Attackers may be able to reconstruct the functionality of a model or the data it was trained on, by accessing a model directly (by acquiring model weights) or indirectly (by querying the model via an application or service). Attackers may also tamper with models, data or prompts during or after training,
rendering the output untrustworthy.
You can protect the model and data from direct and indirect access, respectively, by:
- implementing standard cyber security best practices
- implementing controls on the query interface to detect and prevent attempts to access, modify, and exfiltrate confidential information
To ensure that consuming systems can validate models, you compute and share cryptographic hashes and/or signatures of model files (for example, model weights) and datasets (including checkpoints) as soon as the model is trained. As always with cryptography, good key management is essential.

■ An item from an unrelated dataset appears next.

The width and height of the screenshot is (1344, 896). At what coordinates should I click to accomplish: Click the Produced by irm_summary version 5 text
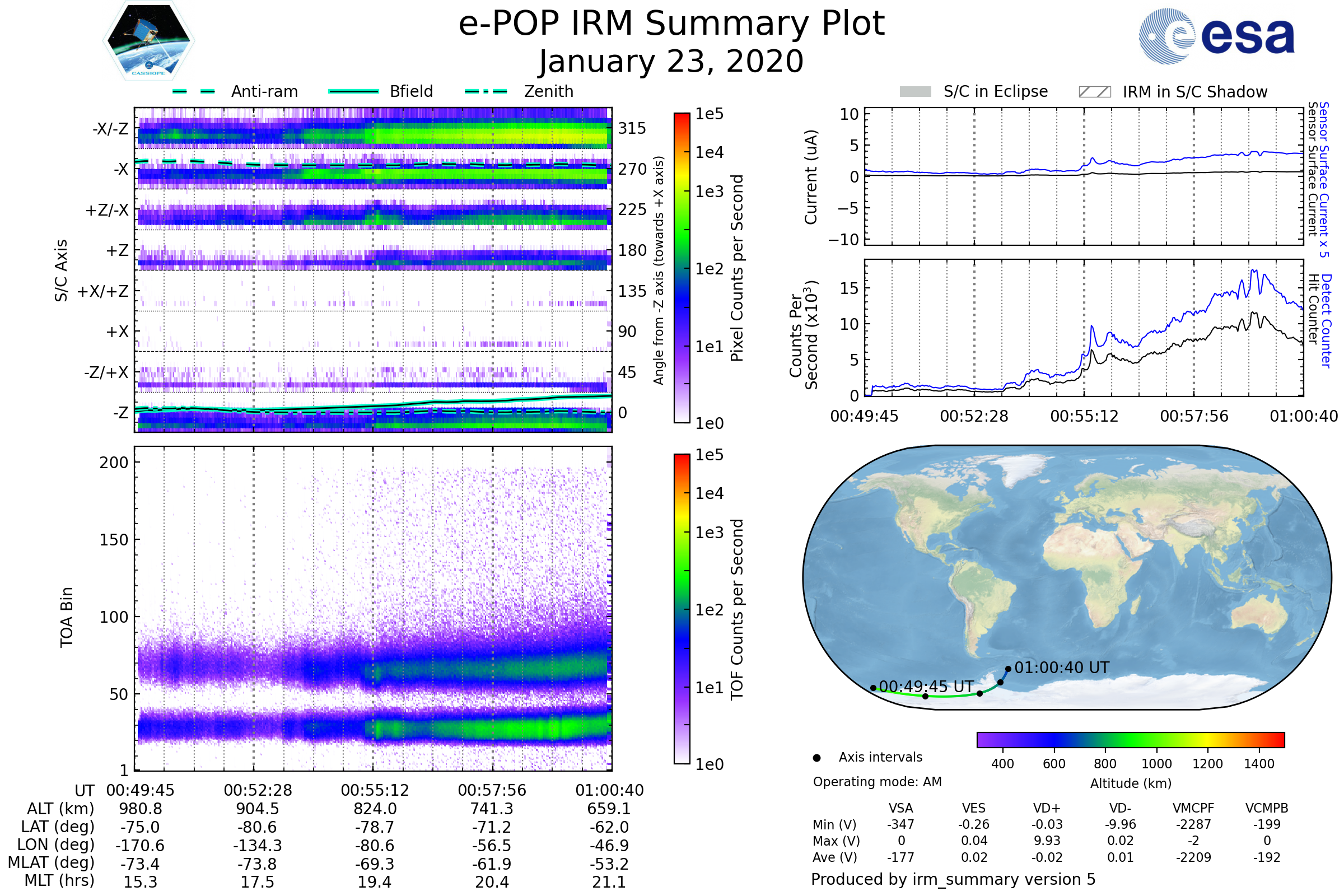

At Tier3 we participate in information-sharing communities, collaborating across the global ecosystem of industry, academia and governments to share best practice as appropriate. As the ‘provider’ who is responsible for data curation, algorithmic development, design, deployment and maintenance we maintain open lines of communication for feedback regarding system security, both internally and externally to our organisation, including providing consent to security researchers to research and report vulnerabilities.
When needed, users escalate issues to the wider community, for example publishing bulletins responding to vulnerability disclosures, including detailed and complete common vulnerability enumeration. We
take action to mitigate and remediate issues quickly and appropriately.